In a statement on Monday, Apple said it would “continue to help law enforcement with their investigations, as we have done all along, and we will continue to increase the security of our products as the threats and attacks on our data become more frequent and more sophisticated.”
It is unclear whether the undisclosed technique used to gain access to the phone used by Farook can assist local authorities.
“The government has released so little information that it’s very hard to know what this means for other cases. We don’t know what types of phones and operating systems this new access technique works on, so we don’t know how it will affect other phones or devices,” said Kristen Eichensehr, a professor of cyber law at UCLA School of Law in Los Angeles.
But such an undertaking, if it is available, likely would be enormous and extend far beyond New York.
In Houston, the Harris County District Attorney’s Office reported that investigators turned up more than 100 encrypted devices last year, and have seized up to 10 per month so far in 2016, spokesman Jeff McShan said.
Of the estimated 800 mobile phones seized by the Charlotte-Mecklenburg Police Department each year, up to 20% have some type of encryption that prevents access, said spokesman Robert Tufano. He said Apple is not the only manufacturer with encryption that “prevents us from accessing phones.’’
“Investigators have just thrown up their hands in many cases, because they know that encryption has put potentially key evidence beyond their reach,’’ NYPD spokesman Peter Donald said.

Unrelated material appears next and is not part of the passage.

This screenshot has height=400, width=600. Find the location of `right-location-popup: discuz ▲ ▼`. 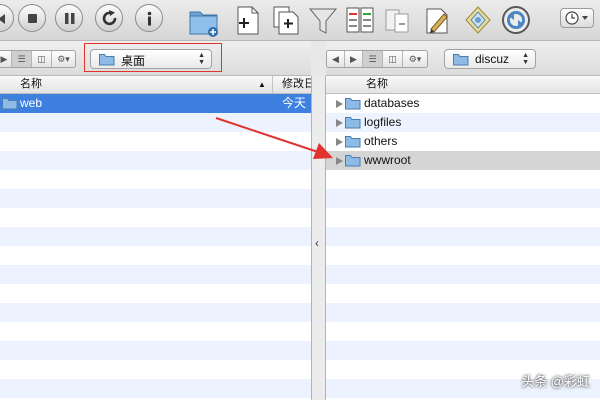

right-location-popup: discuz ▲ ▼ is located at coordinates (490, 59).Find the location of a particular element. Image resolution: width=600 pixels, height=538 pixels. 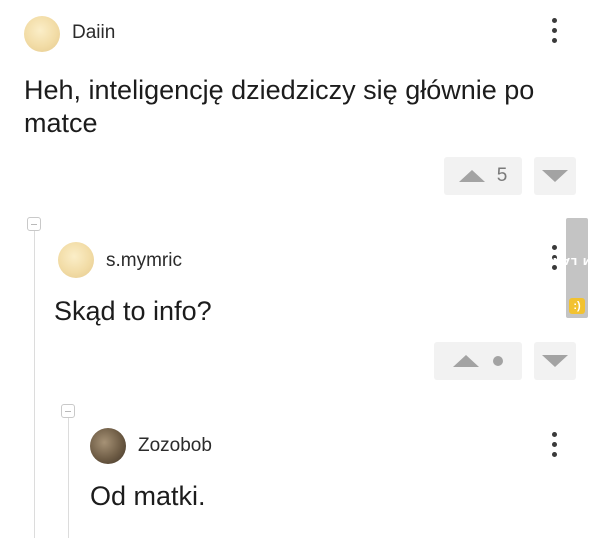

smiley-icon: :) is located at coordinates (577, 306).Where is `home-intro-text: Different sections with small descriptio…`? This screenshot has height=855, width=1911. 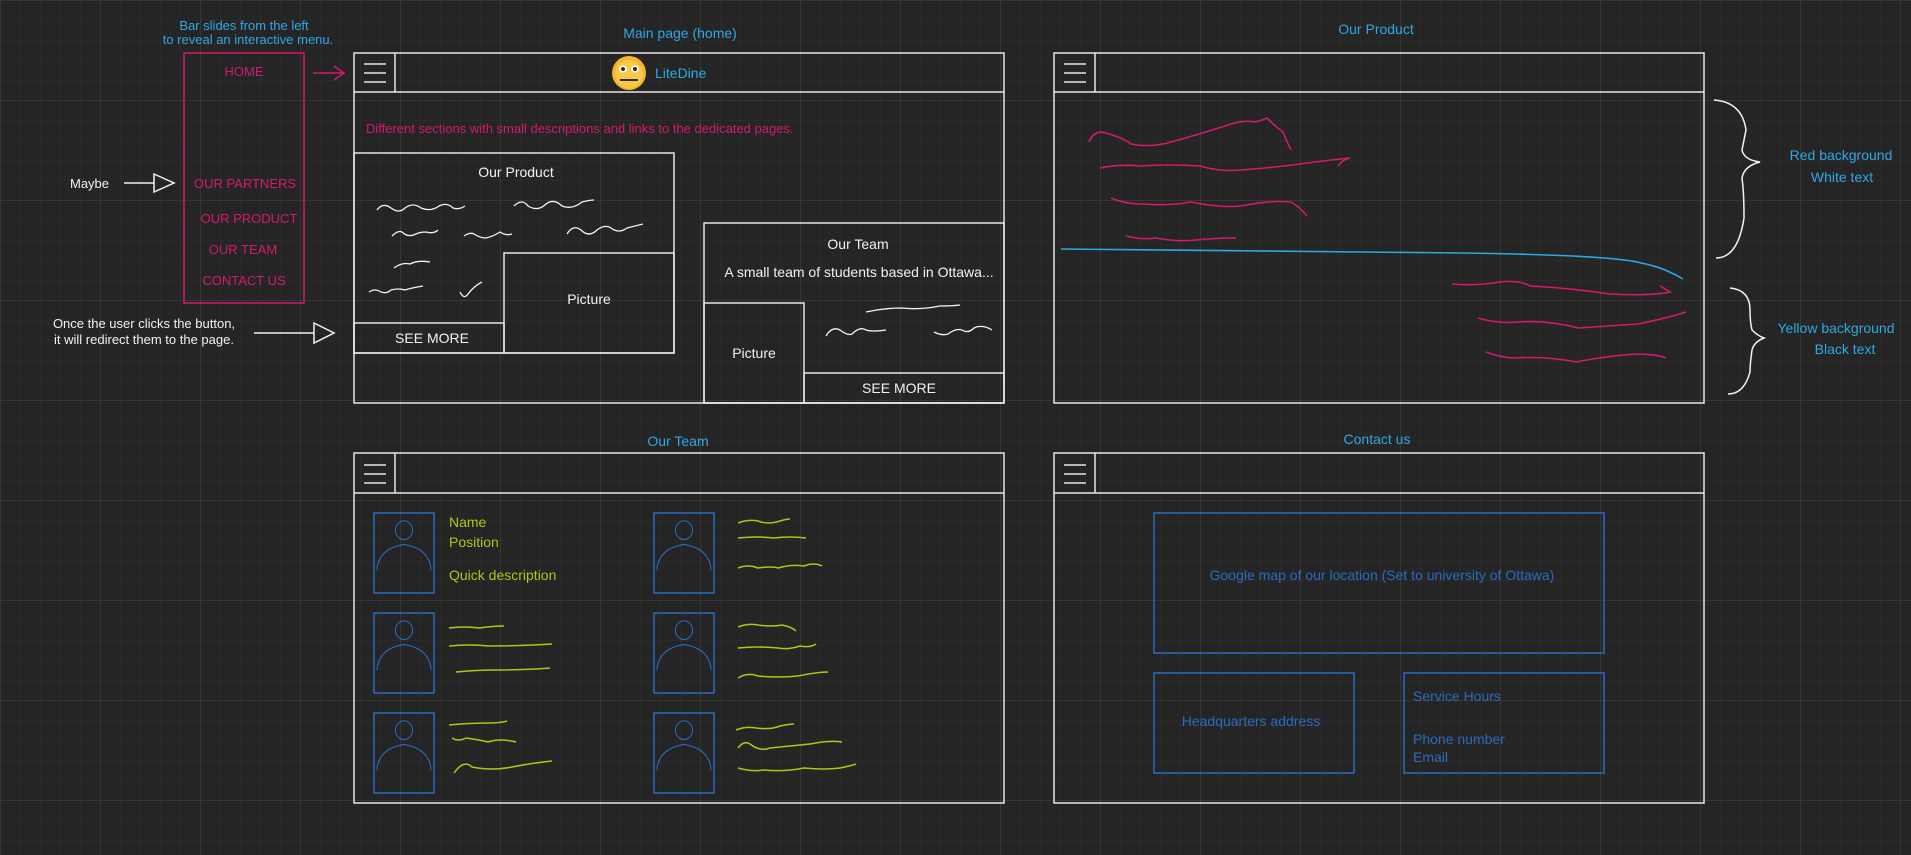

“We have been working this issue for the past year,’’ said David LaBahn, president of the Association of Prosecuting Attorneys, adding that the group is attempting to amass a more comprehensive accounting of blocked phones.
The highest profile iPhone case aside from San Bernardino has been in Brooklyn. Government investigators have sought to compel Apple to help gain access to data on the iPhone of a suspect who pleaded guilty in a methamphetamine conspiracy.
District Court Judge Margo Brodie on Tuesday approved Apple’s motion for a delay in the case and gave Apple a new deadline of April 15 to respond to the government’s appeal of the magistrate judge’s order in Apple’s favor. She told the government it must notify the court by April 11 whether it intends to modify the appeal.
In a ruling on that case last month, Judge James Orenstein in New York’s Eastern District called the government's use of the All Writs Act too "expansive."
As the government had also used the All Writs Act in the San Bernardino case, law enforcement officials would have liked clarification on whether the Act can be used to force tech companies to help them get into locked devices. The 1789 law says that federal courts can require individuals to comply in cases that aren’t covered by existing law.
With the withdrawal of the San Bernardino case, no resolution is possible and it’s going to take time for the government to have such a strong case again, said David O'Brien, a senior researcher with the Berkman Center for Internet & Society at Harvard University.
According to some attorneys, the government’s actions have seriously weakened its credibility if it attempts to argue for compelling companies to help it in future cases. The Department of Justice spent a month saying Apple’s assistance was the only way it could get into the phone, and then suddenly said it wasn’t, said Scott Vernick, head of the data security and privacy practice at Fox Rothschild in Philadelphia.
“Now any other court is going to ask, ‘Really? Are you sure you need their help? That’s what you asked for last time and apparently you didn’t,’” Vernick said.